Required work: How do the lines below between the ones holding "Name (299, 1648)" and "Zaštita privatnosti (167, 2517)", inclusive, read? Give them again exactly, with no other lines.
── Available data
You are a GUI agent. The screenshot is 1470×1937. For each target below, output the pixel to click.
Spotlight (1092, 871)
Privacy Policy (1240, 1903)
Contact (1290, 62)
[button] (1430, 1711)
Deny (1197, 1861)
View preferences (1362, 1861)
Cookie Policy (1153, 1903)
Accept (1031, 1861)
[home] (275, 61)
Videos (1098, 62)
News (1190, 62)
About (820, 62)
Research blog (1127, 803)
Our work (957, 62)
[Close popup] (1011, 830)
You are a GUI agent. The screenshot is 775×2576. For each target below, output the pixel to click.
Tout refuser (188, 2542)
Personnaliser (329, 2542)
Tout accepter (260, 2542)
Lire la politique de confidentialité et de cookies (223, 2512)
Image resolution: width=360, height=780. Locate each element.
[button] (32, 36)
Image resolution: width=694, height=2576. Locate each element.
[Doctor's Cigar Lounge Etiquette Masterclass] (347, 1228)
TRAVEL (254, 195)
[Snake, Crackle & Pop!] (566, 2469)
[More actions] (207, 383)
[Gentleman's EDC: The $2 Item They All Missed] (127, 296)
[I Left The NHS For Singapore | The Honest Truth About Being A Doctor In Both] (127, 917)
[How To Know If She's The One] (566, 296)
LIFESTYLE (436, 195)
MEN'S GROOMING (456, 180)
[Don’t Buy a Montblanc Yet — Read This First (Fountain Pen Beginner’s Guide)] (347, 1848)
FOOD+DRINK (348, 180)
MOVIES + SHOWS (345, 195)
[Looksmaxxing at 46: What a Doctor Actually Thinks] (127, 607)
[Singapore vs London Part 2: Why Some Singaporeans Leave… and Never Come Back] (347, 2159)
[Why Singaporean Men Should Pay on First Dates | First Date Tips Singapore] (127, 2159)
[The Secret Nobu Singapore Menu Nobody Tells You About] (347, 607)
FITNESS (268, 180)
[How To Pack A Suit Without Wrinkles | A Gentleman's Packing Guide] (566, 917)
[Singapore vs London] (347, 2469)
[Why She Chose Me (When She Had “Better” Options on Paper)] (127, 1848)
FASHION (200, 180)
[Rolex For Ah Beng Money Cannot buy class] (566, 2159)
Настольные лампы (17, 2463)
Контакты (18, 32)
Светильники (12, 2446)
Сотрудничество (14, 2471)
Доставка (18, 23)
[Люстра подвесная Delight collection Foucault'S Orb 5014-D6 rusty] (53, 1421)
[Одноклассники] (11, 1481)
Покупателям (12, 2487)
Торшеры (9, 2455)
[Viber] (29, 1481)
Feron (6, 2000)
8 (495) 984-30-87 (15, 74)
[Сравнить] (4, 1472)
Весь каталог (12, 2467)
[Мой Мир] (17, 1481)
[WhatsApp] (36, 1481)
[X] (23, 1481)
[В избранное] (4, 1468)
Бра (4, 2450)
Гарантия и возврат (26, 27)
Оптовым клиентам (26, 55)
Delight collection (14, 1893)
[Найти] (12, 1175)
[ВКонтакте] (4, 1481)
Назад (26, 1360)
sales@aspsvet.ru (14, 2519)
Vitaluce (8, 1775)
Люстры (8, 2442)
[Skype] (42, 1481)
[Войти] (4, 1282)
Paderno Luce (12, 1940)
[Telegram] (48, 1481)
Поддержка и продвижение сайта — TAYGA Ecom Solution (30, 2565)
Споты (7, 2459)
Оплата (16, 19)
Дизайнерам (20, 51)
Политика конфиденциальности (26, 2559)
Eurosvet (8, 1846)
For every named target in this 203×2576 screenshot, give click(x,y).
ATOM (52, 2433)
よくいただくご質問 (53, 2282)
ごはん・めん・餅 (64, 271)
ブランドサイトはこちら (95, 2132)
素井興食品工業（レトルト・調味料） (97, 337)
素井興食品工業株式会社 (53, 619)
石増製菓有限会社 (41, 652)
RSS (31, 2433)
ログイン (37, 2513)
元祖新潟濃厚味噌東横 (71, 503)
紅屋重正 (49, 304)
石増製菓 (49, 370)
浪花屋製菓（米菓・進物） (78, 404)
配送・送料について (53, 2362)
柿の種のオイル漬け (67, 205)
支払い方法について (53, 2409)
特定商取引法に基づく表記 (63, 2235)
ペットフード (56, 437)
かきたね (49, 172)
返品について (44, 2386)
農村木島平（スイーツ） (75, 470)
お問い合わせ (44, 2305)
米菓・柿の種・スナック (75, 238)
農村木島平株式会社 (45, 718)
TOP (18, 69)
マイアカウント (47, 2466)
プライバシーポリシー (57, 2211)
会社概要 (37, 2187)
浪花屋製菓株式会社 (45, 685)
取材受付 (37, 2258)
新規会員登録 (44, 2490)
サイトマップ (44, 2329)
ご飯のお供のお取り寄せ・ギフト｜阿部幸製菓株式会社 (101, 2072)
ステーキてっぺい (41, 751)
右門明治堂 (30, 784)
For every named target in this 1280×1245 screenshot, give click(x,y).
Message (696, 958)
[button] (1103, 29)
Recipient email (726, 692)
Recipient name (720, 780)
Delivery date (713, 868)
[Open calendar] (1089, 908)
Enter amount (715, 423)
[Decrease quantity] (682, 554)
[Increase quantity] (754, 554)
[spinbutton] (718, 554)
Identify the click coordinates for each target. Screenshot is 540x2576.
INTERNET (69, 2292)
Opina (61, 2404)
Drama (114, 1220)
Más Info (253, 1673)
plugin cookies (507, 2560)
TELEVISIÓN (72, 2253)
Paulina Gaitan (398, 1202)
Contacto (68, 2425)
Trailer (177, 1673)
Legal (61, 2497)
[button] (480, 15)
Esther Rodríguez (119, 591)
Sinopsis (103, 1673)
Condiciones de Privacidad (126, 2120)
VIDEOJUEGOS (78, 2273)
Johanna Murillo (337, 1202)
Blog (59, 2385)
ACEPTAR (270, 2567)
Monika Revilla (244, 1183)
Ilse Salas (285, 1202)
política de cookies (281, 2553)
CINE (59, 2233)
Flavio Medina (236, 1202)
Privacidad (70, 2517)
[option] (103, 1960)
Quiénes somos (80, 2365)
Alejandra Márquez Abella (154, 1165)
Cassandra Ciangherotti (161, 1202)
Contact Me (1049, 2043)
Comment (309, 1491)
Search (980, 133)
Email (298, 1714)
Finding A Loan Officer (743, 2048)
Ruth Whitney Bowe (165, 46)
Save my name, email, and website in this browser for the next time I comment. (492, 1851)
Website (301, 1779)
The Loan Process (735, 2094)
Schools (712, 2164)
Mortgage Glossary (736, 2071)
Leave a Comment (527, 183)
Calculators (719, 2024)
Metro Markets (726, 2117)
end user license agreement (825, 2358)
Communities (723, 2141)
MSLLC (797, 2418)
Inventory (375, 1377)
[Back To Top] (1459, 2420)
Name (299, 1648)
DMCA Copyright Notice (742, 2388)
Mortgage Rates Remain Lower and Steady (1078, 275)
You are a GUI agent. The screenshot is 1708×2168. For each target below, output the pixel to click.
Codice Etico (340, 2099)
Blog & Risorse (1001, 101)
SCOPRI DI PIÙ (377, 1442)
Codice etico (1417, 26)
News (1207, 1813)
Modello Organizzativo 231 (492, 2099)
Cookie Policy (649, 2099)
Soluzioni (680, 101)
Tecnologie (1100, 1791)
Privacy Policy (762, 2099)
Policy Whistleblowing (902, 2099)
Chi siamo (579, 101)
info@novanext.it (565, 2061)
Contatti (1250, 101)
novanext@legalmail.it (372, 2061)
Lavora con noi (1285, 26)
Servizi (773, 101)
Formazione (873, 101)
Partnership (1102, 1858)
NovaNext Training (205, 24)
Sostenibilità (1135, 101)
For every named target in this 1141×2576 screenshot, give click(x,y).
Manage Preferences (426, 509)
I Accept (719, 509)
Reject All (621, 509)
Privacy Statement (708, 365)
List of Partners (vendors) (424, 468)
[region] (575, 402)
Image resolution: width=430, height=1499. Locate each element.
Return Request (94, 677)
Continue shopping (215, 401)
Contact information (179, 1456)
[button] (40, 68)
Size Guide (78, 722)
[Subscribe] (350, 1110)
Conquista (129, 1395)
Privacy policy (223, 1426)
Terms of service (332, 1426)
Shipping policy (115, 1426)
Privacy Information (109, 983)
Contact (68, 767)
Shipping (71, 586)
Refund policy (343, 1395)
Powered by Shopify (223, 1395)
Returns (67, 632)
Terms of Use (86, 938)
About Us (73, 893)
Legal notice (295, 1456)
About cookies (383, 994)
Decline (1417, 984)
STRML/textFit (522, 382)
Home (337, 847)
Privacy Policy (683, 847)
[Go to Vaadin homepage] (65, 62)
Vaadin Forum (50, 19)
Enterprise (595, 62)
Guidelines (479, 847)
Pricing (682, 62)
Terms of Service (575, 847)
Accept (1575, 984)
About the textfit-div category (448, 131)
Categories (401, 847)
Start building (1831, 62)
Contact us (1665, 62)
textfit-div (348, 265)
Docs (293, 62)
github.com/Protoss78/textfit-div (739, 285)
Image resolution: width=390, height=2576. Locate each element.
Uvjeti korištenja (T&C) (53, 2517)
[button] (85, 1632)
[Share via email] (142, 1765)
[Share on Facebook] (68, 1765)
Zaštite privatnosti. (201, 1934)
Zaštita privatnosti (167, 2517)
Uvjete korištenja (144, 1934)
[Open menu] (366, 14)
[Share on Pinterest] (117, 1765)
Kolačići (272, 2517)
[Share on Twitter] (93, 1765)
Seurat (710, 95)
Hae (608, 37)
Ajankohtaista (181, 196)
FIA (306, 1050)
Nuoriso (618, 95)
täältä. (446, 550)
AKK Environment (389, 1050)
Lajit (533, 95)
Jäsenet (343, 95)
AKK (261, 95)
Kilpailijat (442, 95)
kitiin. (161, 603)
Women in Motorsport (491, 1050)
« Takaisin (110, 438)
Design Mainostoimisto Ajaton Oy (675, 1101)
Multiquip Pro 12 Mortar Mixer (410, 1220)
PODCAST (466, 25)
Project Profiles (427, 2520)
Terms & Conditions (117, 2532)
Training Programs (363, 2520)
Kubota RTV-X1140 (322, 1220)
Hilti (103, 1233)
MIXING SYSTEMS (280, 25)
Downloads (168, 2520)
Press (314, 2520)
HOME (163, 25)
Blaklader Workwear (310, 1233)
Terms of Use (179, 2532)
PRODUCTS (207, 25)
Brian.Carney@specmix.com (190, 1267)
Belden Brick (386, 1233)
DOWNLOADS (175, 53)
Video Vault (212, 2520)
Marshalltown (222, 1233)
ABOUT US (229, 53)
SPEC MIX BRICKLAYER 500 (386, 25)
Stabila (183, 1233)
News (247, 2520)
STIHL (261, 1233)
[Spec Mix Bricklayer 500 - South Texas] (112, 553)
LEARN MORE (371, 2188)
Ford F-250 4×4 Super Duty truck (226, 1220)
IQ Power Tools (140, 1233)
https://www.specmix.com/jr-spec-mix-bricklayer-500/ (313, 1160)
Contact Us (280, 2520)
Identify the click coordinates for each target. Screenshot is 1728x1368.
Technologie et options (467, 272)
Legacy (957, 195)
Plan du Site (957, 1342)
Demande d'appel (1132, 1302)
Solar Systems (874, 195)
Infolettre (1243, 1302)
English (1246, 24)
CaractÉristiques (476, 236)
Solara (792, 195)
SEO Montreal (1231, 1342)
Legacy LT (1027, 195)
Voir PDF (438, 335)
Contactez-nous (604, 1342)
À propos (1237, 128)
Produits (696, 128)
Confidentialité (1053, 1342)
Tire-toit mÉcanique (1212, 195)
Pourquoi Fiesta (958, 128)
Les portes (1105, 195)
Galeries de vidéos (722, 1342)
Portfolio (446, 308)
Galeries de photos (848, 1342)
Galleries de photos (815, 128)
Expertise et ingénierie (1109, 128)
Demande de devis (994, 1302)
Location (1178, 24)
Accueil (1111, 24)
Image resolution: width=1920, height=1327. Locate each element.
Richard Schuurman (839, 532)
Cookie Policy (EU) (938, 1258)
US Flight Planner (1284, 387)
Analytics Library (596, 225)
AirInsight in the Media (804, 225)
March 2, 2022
────
Solution below:
Name (299, 1648)
DMCA Copyright Notice (742, 2388)
Mortgage Rates Remain Lower and Steady (1078, 275)
You are a GUI agent. The screenshot is 1708×2168. For each target below, output the pixel to click.
Codice Etico (340, 2099)
Blog & Risorse (1001, 101)
SCOPRI DI PIÙ (377, 1442)
Codice etico (1417, 26)
News (1207, 1813)
Modello Organizzativo 231 (492, 2099)
Cookie Policy (649, 2099)
Soluzioni (680, 101)
Tecnologie (1100, 1791)
Privacy Policy (762, 2099)
Policy Whistleblowing (902, 2099)
Chi siamo (579, 101)
info@novanext.it (565, 2061)
Contatti (1250, 101)
novanext@legalmail.it (372, 2061)
Lavora con noi (1285, 26)
Servizi (773, 101)
Formazione (873, 101)
Partnership (1102, 1858)
NovaNext Training (205, 24)
Sostenibilità (1135, 101)
For every named target in this 1141×2576 screenshot, give click(x,y).
Manage Preferences (426, 509)
I Accept (719, 509)
Reject All (621, 509)
Privacy Statement (708, 365)
List of Partners (vendors) (424, 468)
[region] (575, 402)
Image resolution: width=430, height=1499. Locate each element.
Return Request (94, 677)
Continue shopping (215, 401)
Contact information (179, 1456)
[button] (40, 68)
Size Guide (78, 722)
[Subscribe] (350, 1110)
Conquista (129, 1395)
Privacy policy (223, 1426)
Terms of service (332, 1426)
Shipping policy (115, 1426)
Privacy Information (109, 983)
Contact (68, 767)
Shipping (71, 586)
Refund policy (343, 1395)
Powered by Shopify (223, 1395)
Returns (67, 632)
Terms of Use (86, 938)
About Us (73, 893)
Legal notice (295, 1456)
About cookies (383, 994)
Decline (1417, 984)
STRML/textFit (522, 382)
Home (337, 847)
Privacy Policy (683, 847)
[Go to Vaadin homepage] (65, 62)
Vaadin Forum (50, 19)
Enterprise (595, 62)
Guidelines (479, 847)
Pricing (682, 62)
Terms of Service (575, 847)
Accept (1575, 984)
About the textfit-div category (448, 131)
Categories (401, 847)
Start building (1831, 62)
Contact us (1665, 62)
textfit-div (348, 265)
Docs (293, 62)
github.com/Protoss78/textfit-div (739, 285)
Image resolution: width=390, height=2576. Locate each element.
Uvjeti korištenja (T&C) (53, 2517)
[button] (85, 1632)
[Share via email] (142, 1765)
[Share on Facebook] (68, 1765)
Zaštite privatnosti. (201, 1934)
Zaštita privatnosti (167, 2517)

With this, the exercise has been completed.